20.03.2009
Paul Gadenne, notes
Quiconque a vécu, une fois, ne serait-ce que l’espace d’une minute, sur de pareils sommets, s’en souviendra toujours, - et la vie après lui paraîtra longue, et les jours ternes et sans emploi. La vie bouge en nous, et ne nous laisse jamais longtemps à la même place. Des rencontres comme celles-ci, je le dis, ne se produisent que par exception. Vous aurez beau rêver cela toute votre vie, il est bien rare que le ciel vous accorde cet extraordinaire privilège. Je l’ai connu, et maintenant je n’ai pas trop de toute ma vie pour y rêver.
L’expérience de l’éloignement, c’est l’expérience de la nuit, - c’est la privation du dialogue. Le sens du dialogue se perd. Dans le monde comme dans la vie privée. Les gens (que je vois) ne savent que monologuer, ils n’écoutent plus qu’eux-mêmes. Personne ne semble plus s’intéresser à la pensée de l’autre. Dans un vrai dialogue, chaque mot est une surprise, chaque mot nous modifie. Et il y a surtout l’aura des mots, car les mots sont toujours un à peu près.

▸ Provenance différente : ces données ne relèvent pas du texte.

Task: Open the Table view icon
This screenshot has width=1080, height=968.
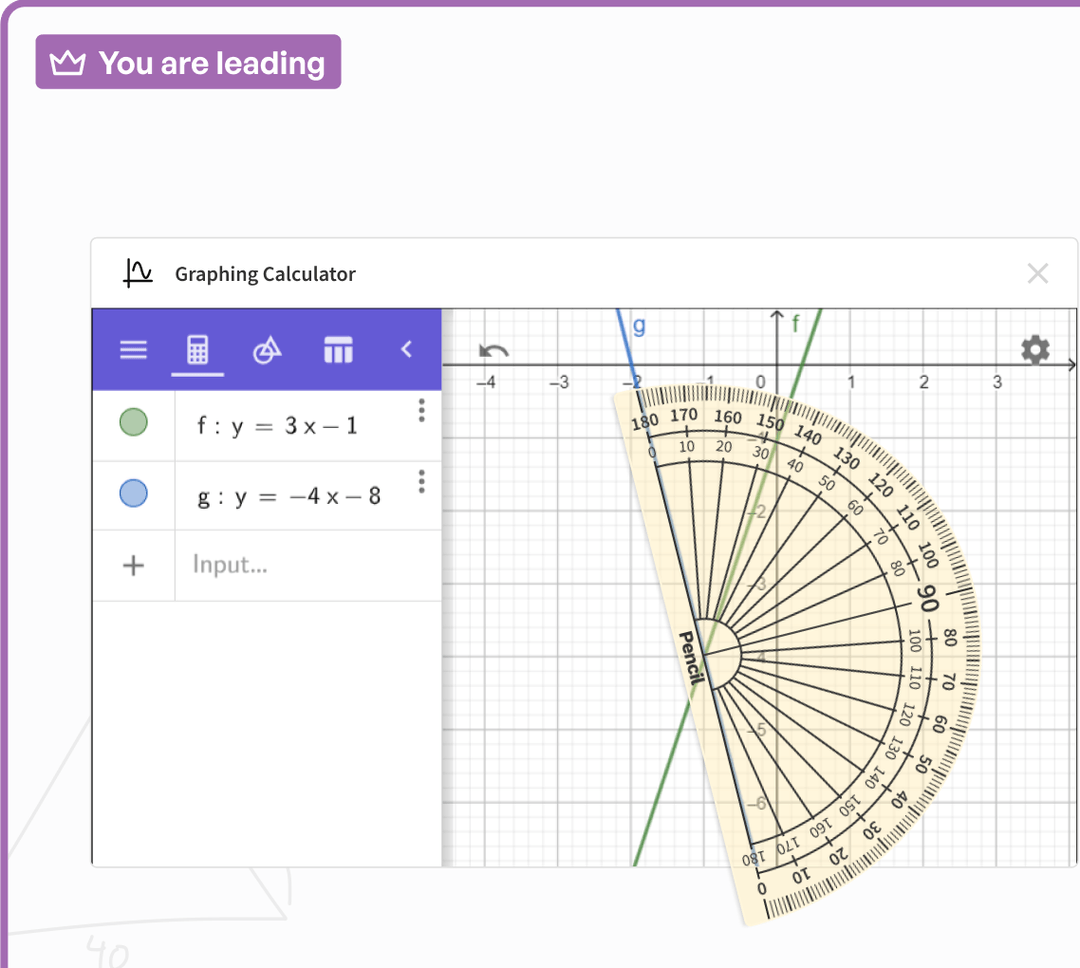Action: [338, 349]
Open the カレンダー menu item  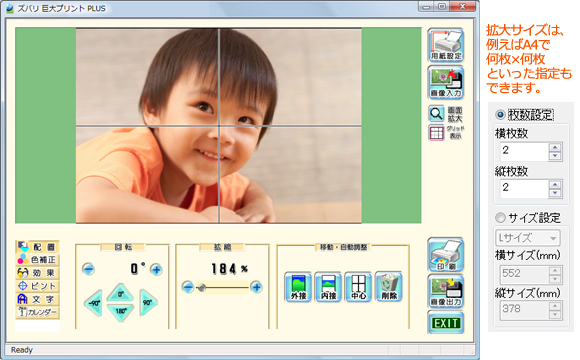(x=37, y=312)
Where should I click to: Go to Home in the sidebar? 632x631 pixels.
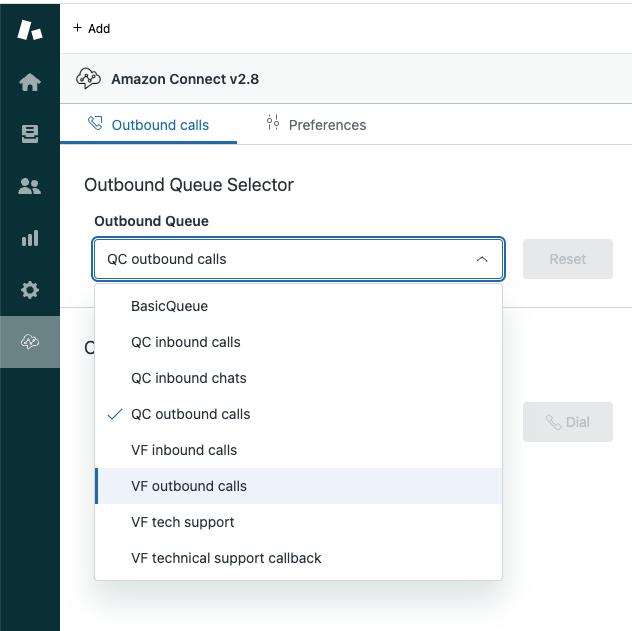pyautogui.click(x=30, y=83)

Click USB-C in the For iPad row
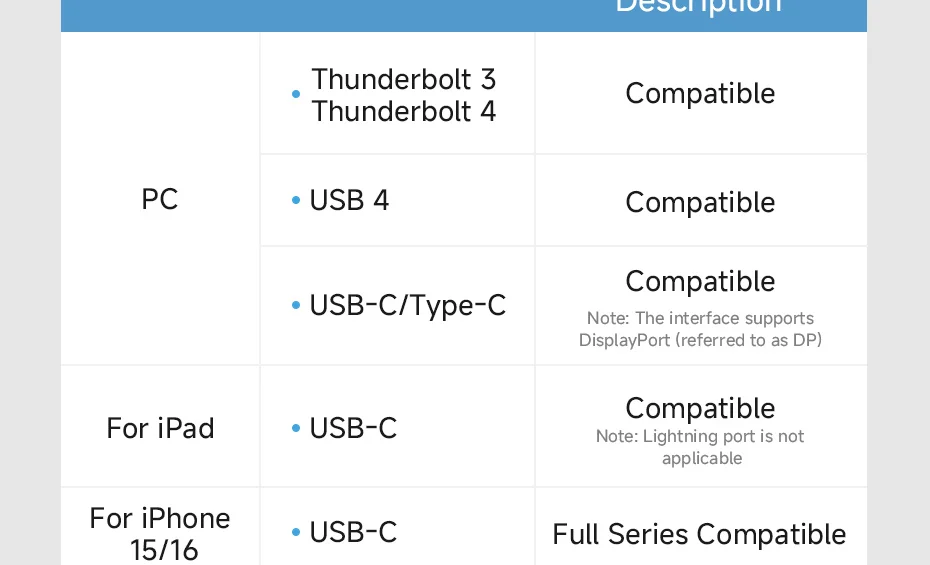click(353, 428)
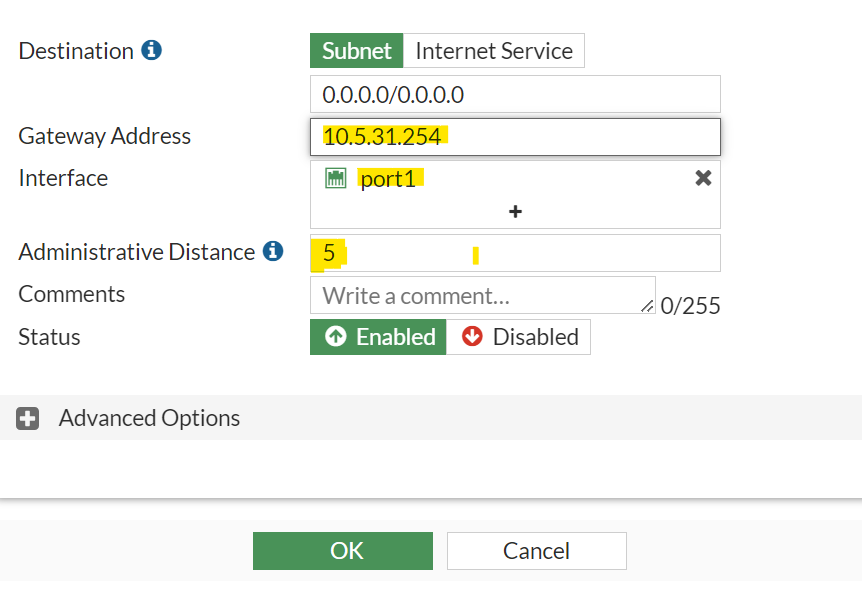
Task: Click the Advanced Options plus icon
Action: 28,418
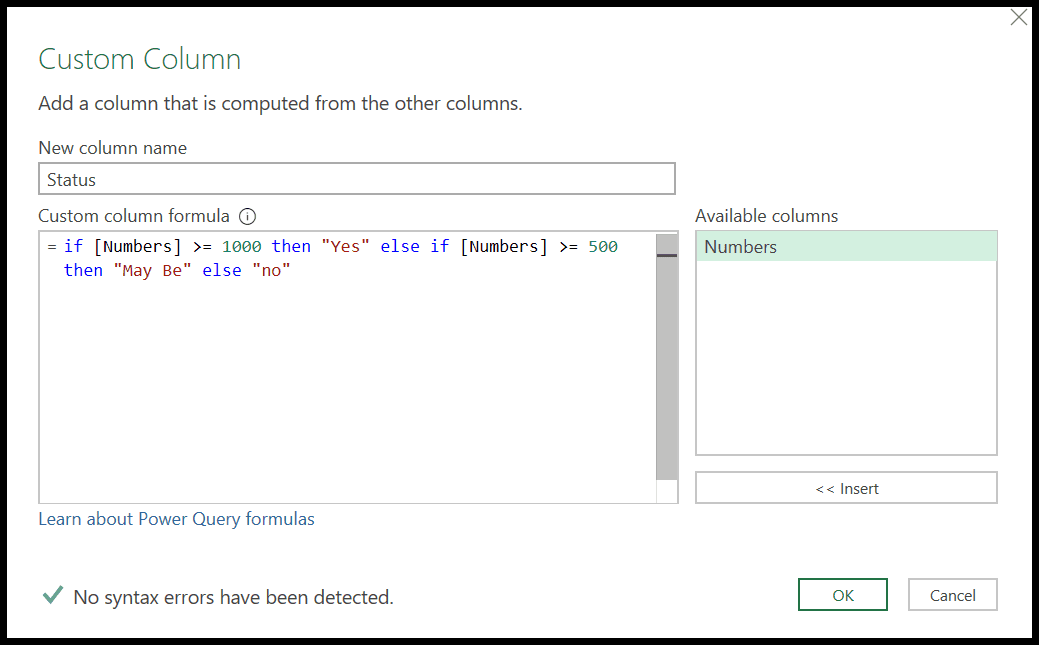This screenshot has width=1039, height=645.
Task: Cancel the Custom Column dialog
Action: point(951,594)
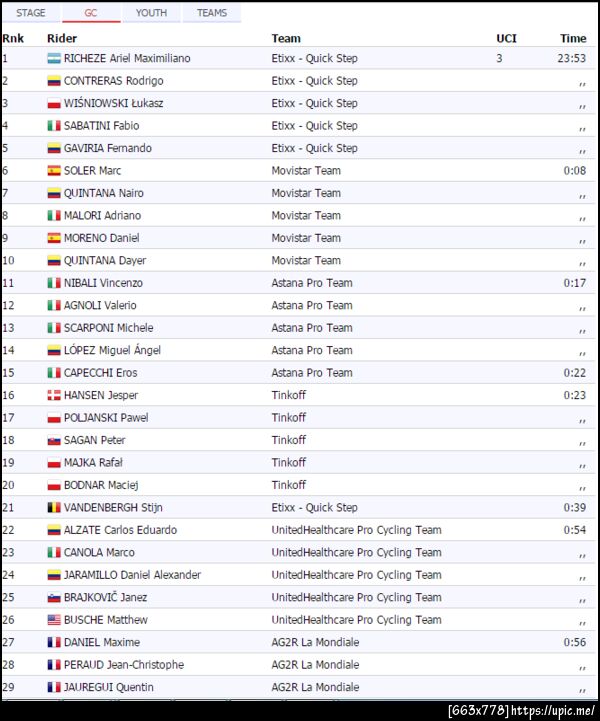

Quelle que soit la passion avec laquelle je désire le bien de mes semblables, et même
le mien parfois, j’éprouve une incapacité profonde à borner mes regards à l’horizon humain; et plus qu’une incapacité, une répugnance.
carnets Paul Gadenne, la Rue profonde, n°9
Ma vie continue à être dominée par les mythes. Le paroxysme est la loi de ma nature. Les choses et les êtres pénètrent en moi avec une violence qui ne tarde pas à tourner à la torture... Je vais au devant du monde avec une avidité atroce et mon premier mouvement est de briser tout ce qui me résiste.
carnets La Rupture, Paul Gadenne
Le bonheur d’écrire, c’est celui de vivre dans l’avenir, dans un état d’espoir constant, dans un monde où tout est possible. C’est de savoir qu’il est possible de devenir un autre.